Acontece que que o aspecto financeiro – o lucro sobretudo – passou a ser foco de interesse prevalecente. O lucro tem sido proporcional à quantidade de pessoas aglutinadas nos locais destinados aos grandes espetáculos musicais e é distribuído majoritariamente entre empresários (de shows, artistas, hotelaria, comércio, etc.).
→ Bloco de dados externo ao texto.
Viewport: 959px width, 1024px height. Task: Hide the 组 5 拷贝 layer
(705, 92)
Essa configuração da festa está alinhada com o empreendedores do capitalismo global, que, apesar dos belos discursos, pouco se preocupam com sustentabilidade, equidade, cidadania ou respeito às diferenças.

Há soluções possíveis?

Sim: mobilização pelo sentido de um São João Sustentável, em que os signos da tradição regional não sejam suplantados pela busca incessante de lucros crescentes e da mega espetacularização que alimenta essa ganância e camufla essa apropriação indevida da festa e a descaracterização do seu sentido comunitário.

Atualmente, também existe uma discussão específica sobre o crescimento do sertanejo, que teria uma atuação "dominante" no mercado de shows. Você acredita que esse gênero em específico seja o maior desafio para manter o forró nas programações?
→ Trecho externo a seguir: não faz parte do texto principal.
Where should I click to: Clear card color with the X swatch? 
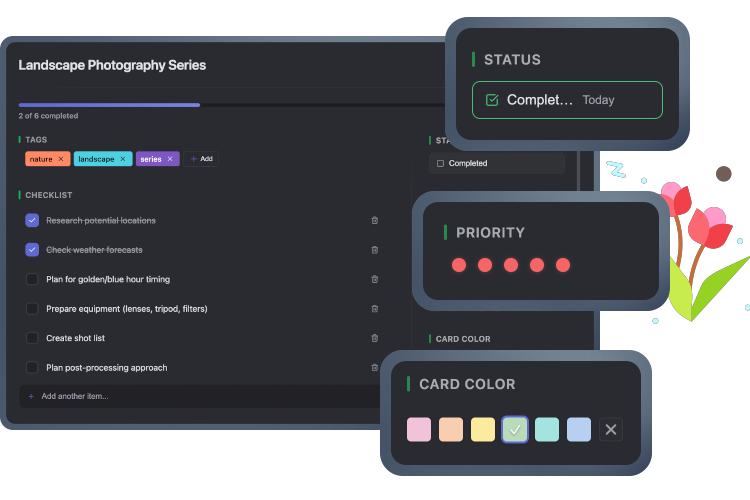point(611,430)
Devemos atentar para o fato de que muitos dos forrozeiros que representam a tradição, senão quase todos, lutam para manter a sua posição nos palcos centrais, para participar dessa mega espertacularização, o que não ataca o âmago do problema, pois isso não respalda o sentido daquele São João que é um marco identitário nordestino. Obviamente, entre Flávio José e uma dupla sertaneja/grupo de axé/música eletrônica/rock no palco central de uma festa, eu prefiro Flávio José 10X, pois ele se aproxima muito mais do "sentido da festa". Mas, afinal, o nosso desafio não são os grupos de música sertaneja, mas, sim, a nossa mudança de mentalidade. E eu acredito que isso vai ocorrer, não só por fé, mas por ver uma luta que cresce a cada ano e da qual eu faço parte. Um indício desse crescimento foi a mobilização pelo reconhecimento oficial do forró como patrimônio cultural do Brasil, cuja pesquisa foi realizada por nós, da Associação Respeita Januário, em parceria com o Fórum Nacional do Forró Raiz e soba supervisão do IPHAN. Outro indício é que há políticos(as) de peso e empresários(as) no Brasil que estão do nosso lado. E nós vamos sensibilizar outros corajosos. Para tanto, os que querem um São João sustentável precisam entender-se e se unir, o que pode trazer uma virada do jogo. Viva São João! Viva o forró.